Absolutely. The Farrencs consulted and collected a great number of sources, and Louise Farrenc made use of them simultaneously as a scholar and as a performer. Over and above the work of merely “dusting off” these works, she seems to have been genuinely taken with early music, which would explain the important place she reserves for it in her impressive Trésor des pianistes. We should also note that Louise Farrence was the author of a Traité des abréviations, that is to say ornamentation; here her pedagogical side is combined with her interests in scholarship and performance.

1871 in France saw an abrupt turning-away from Germanic influences as part of a reaction to a shock military defeat by Prussia. Did this affect how Farrenc’s music was regarded after her death?

It’s hard to say… It does seem that Farrenc’s symphonic music was already being forgotten only a few years after her death.
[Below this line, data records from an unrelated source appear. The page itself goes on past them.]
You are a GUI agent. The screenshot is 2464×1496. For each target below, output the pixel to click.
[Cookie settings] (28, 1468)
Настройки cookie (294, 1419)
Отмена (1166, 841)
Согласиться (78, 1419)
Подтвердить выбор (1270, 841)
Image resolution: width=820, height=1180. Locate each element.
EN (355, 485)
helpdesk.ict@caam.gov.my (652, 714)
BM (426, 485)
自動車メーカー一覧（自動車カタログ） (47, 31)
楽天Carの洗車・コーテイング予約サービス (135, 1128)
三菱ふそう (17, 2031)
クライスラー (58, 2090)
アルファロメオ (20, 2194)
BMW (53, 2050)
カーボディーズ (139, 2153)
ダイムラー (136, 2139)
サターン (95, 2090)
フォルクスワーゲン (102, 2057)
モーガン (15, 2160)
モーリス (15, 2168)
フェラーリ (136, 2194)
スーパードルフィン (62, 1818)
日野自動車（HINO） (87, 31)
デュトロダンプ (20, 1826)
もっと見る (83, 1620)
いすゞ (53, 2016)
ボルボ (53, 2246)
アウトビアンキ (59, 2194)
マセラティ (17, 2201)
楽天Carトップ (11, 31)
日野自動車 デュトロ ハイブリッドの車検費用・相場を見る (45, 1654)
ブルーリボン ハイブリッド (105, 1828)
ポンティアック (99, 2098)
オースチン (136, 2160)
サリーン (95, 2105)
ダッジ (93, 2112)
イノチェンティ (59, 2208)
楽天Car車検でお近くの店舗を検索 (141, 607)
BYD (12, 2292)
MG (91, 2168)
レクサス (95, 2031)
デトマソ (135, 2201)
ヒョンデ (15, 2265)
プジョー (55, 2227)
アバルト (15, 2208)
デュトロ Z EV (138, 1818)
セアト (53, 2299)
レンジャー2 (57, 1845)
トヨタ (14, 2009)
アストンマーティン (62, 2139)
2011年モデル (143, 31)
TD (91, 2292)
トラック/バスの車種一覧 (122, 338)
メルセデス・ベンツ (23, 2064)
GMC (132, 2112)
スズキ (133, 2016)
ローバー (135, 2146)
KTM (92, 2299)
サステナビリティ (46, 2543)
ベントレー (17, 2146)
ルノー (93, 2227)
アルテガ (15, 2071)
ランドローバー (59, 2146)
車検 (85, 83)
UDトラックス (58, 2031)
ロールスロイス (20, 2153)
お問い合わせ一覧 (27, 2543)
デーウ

She seems to have been remembered essentially as just a teacher and professor, before her music was rediscovered in the 1970s (by the efforts of Bea Friedland among others). I don’t know if Farrenc’s music was associated with the German tradition at this time; I’d imagine rather that people preferentially turned towards those composers who claimed to be creating a “typically French” sound; that wasn’t something Farrenc was interested in.